On the House side, Rep. Andy Biggs, Arizona Republican, put forth the Protect Liberty Act, the companion bill to the Senate’s SAFE Act legislation.

Other House bills that had warrant measures included the Surveillance Accountability Act and the Government Surveillance Reform Act, the House version of Mr. Lee’s and Mr. Wyden’s bill.

Connecticut Rep. Jim Himes, the top Democrat on the House Intelligence Committee, and Mr. Raskin had tried to negotiate a bipartisan, bicameral deal but said House Speaker Mike Johnson and GOP leaders shut that down.

Mr. Himes said he and Mr.
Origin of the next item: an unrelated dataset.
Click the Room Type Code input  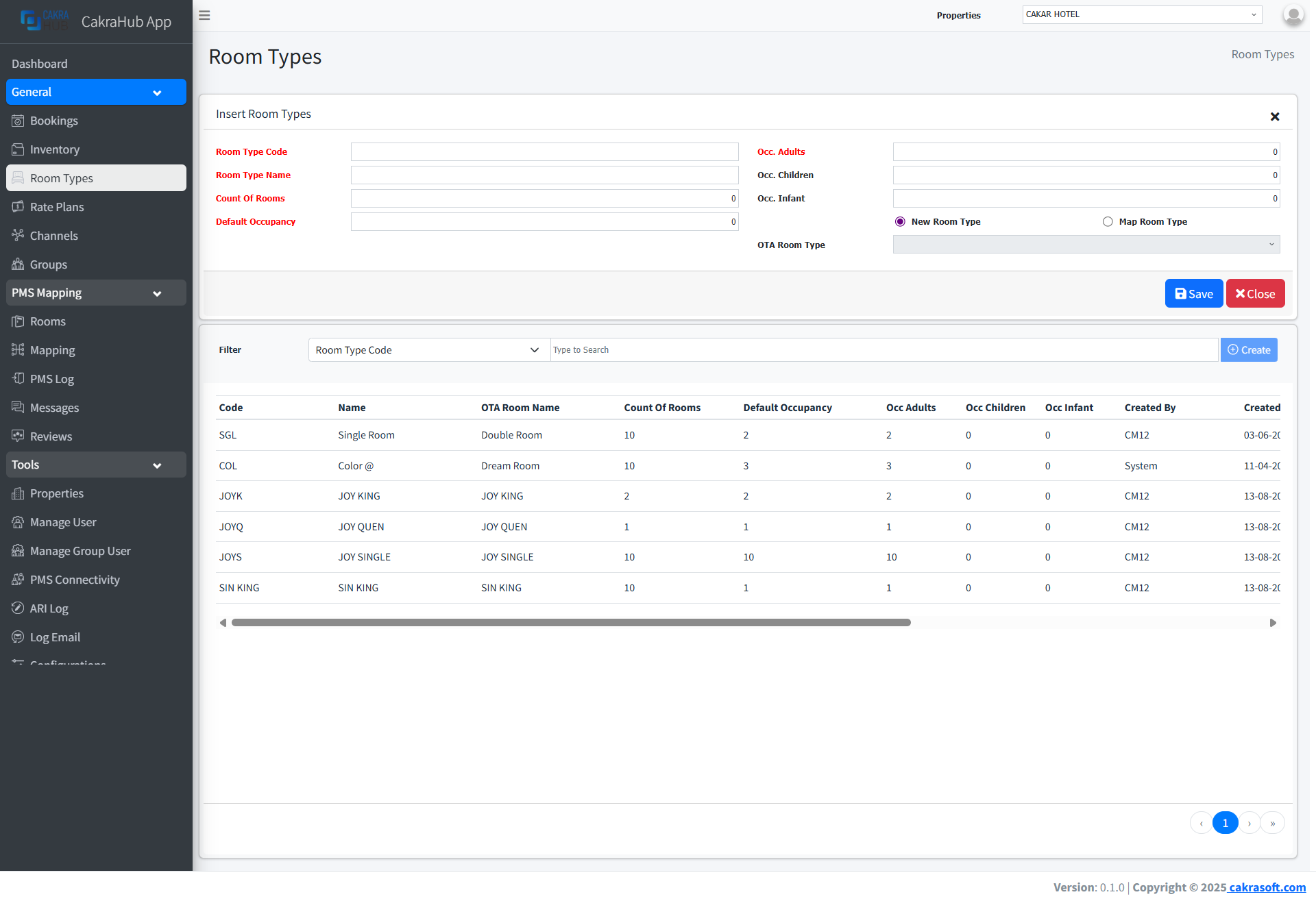[544, 152]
Raskin had started drafting a proposal that would allow the government to query U.S. persons, but to get sign-off from a FISC judge if they want to review any information returned under the search.

“The draft we had would have required the government to attest that there that it was reasonably likely to return foreign intelligence information, as opposed to probable cause, that a crime had been committed,” he said.
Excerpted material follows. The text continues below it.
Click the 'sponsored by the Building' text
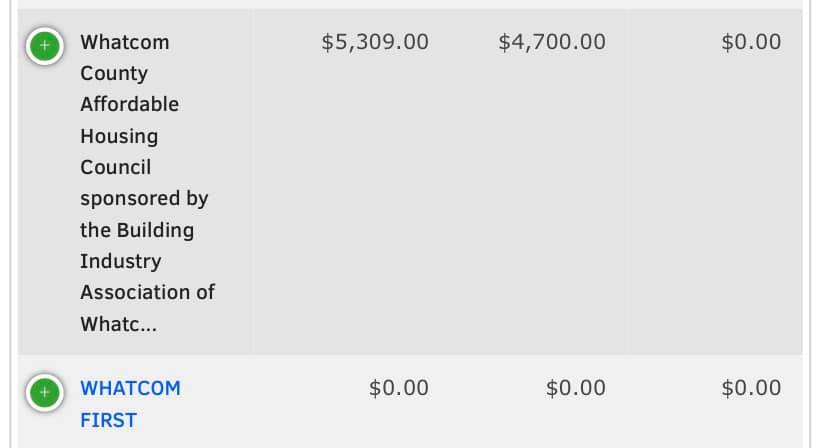The height and width of the screenshot is (448, 828). [x=143, y=213]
Requiring judicial review after the initial search of the FISA database would save a lot of time because a lot of U.S. person queries don’t return any information, Mr. Himes said.

“We’ve never gotten a good number, but I mean if you assume that half of FBI U.S. person queries return information, you’re talking about 3,500 requests to the court,” he said. “That’s at least in the zone of practicality. You’d need more judges, but it’s conceivably workable.”